_WHAT YOU HAVE TO DO_
Starting at the line that contains "For every named" and ending at the line that contains "Hubungi Kami", the lines below are to be given again exactly, with nothing added.

_RECORDS FOR THE TASK_
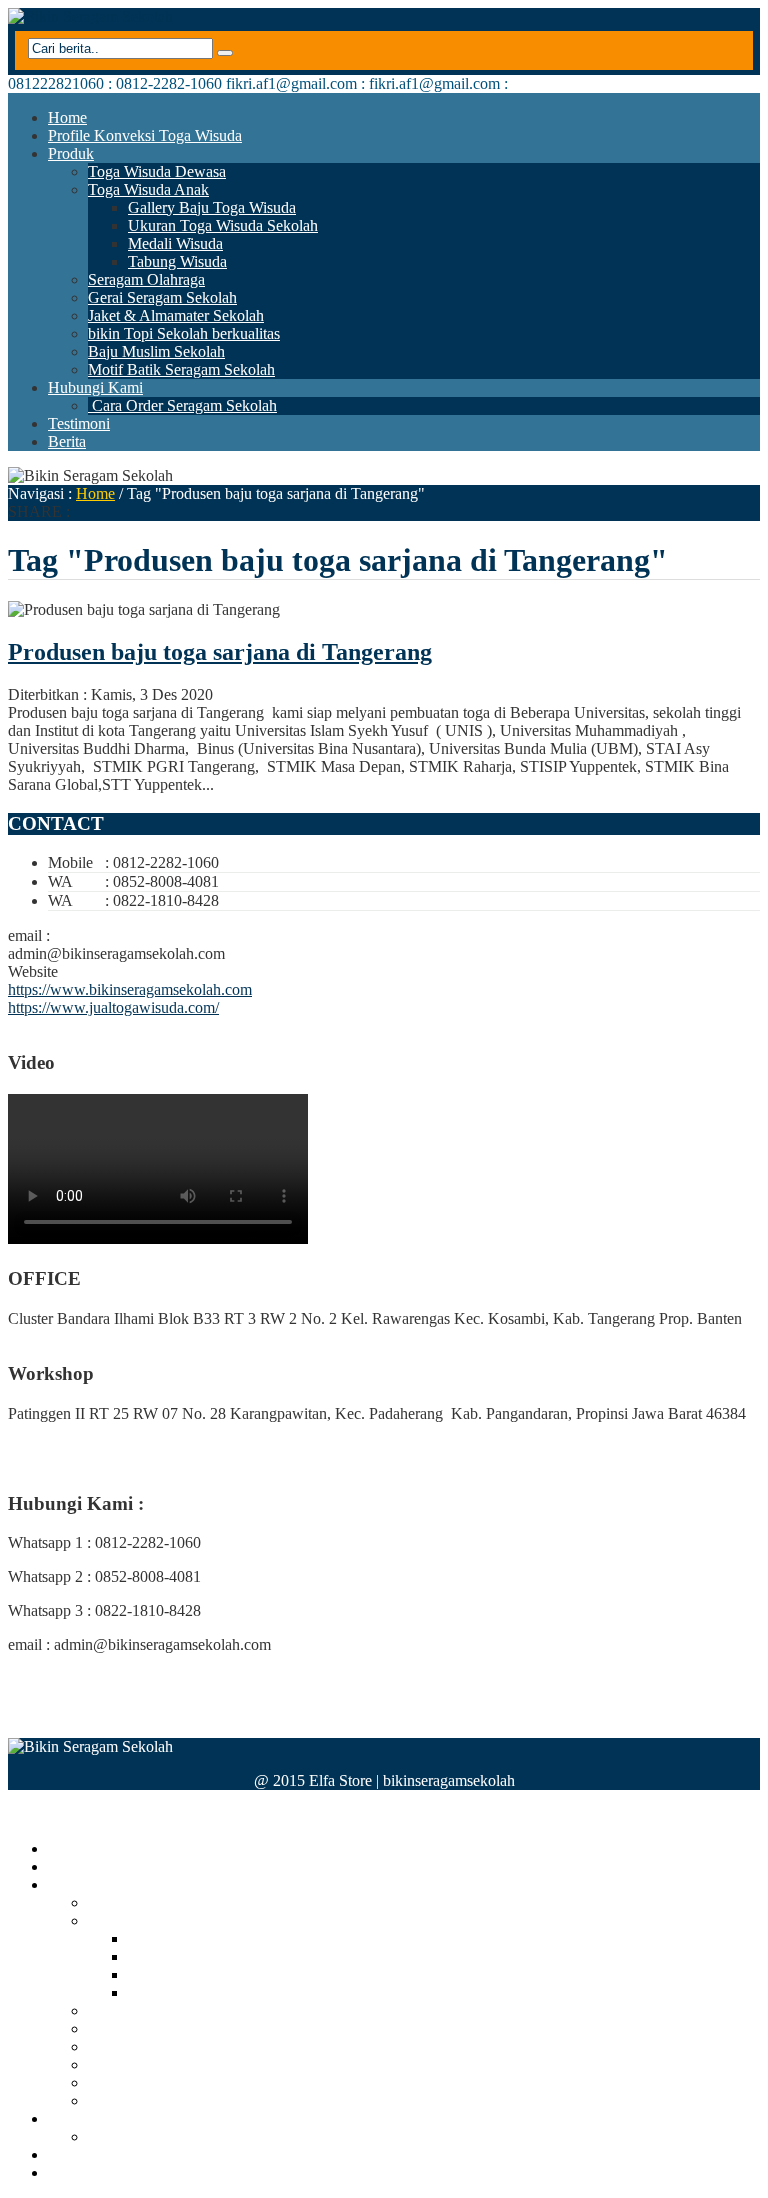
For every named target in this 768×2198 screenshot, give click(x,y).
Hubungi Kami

--

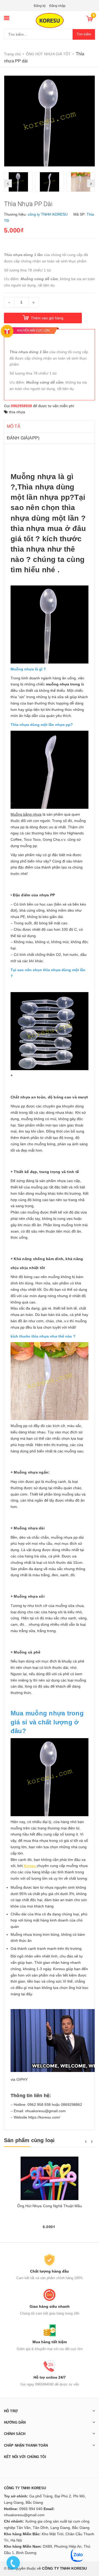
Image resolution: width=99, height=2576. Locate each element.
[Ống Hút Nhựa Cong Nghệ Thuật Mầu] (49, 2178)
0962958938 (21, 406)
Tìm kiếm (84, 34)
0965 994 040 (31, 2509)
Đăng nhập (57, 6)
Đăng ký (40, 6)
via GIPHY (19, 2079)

...

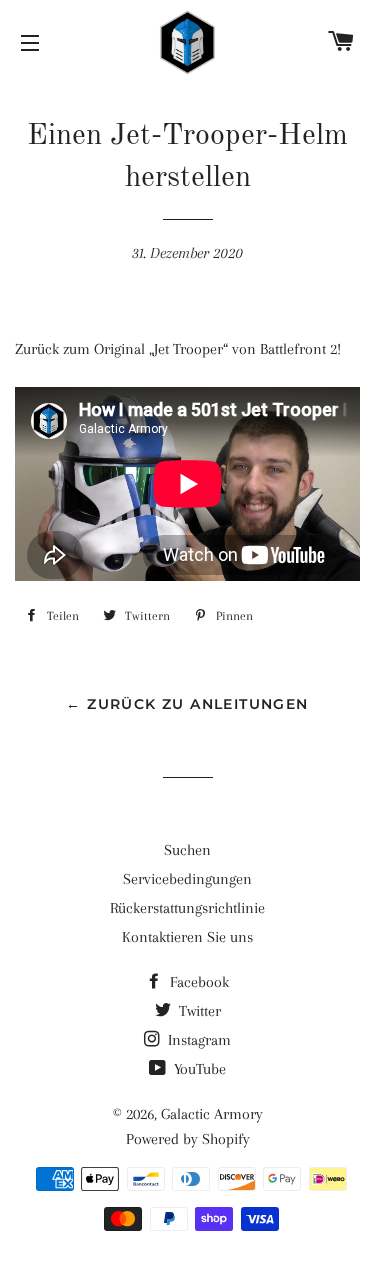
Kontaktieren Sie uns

_EXERCISE RESULT_
For every named target in this 768×2198 screenshot, give click(x,y).
Hubungi Kami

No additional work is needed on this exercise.